Jeff,
I love 8 ball strategy but I don't think you'll be able to apply any specific piece of knowledge from chess into 8 ball. Although there are many metaphorical connections between the strategies of two games.
Steve Lipsky's connection is most impressive.
I'd also add that in chess, the pawn structure of your pieces is decisive... Because pawns have a lower degree of mobility compared to other pieces, pawn structures change very slowly, and, sometimes, they maintain their characteristic and set the tempo of an entire game (although usually those games are either one-sided or a boring draw for reasons too lengthy to describe here). HOWEVER (and this is my point), pawn chains/structures can be upset with what's called "ruptures", moves that break the whole pawn structure at its base (the one pawn that supports the whole chain). In 8 ball strategic battles, there are sometimes similar situations where a swap in the position of certain key balls, or a cluster-break (rupture) determine the outcome of the game.

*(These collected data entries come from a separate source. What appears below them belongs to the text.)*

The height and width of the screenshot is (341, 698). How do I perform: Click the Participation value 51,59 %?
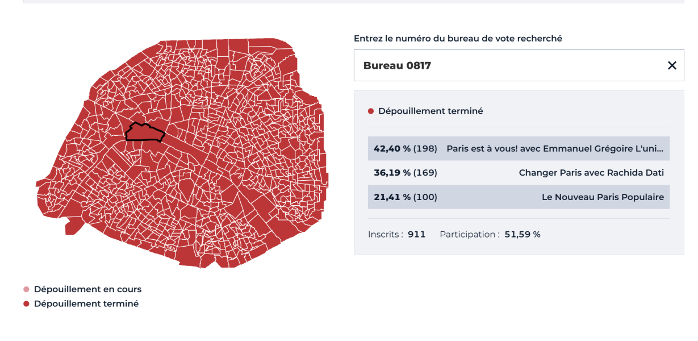[523, 234]
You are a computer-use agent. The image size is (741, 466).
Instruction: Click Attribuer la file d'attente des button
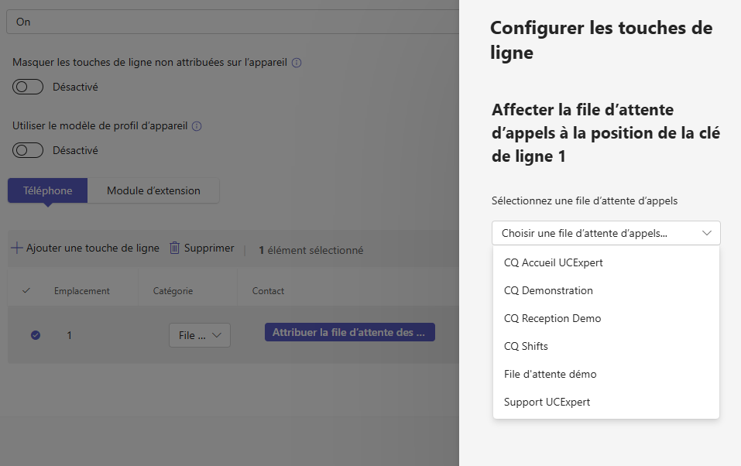click(349, 333)
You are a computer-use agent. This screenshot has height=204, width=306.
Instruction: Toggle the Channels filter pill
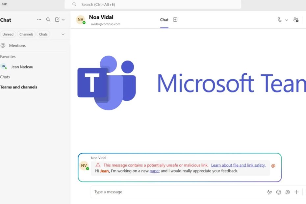pos(26,34)
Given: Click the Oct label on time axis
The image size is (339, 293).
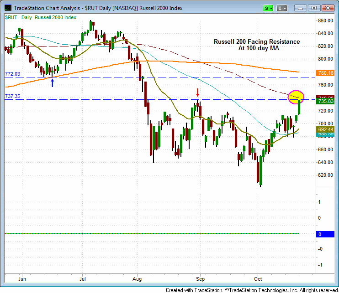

Secondly, certain pawns are a liability (e.g., isolated, doubled pawns, etc.) much like problem balls...
But, again, I don't think we'll be able to go beyond the academic in the comparison of the two games. No one will play better 8 ball simply from learning chess.
For the record, 8 ball is MUCH more strategically akin to chess than One Pocket. Simply because you got two different armies vying for positional superiority. One Pocket seems to me closer to the Asian game of GO.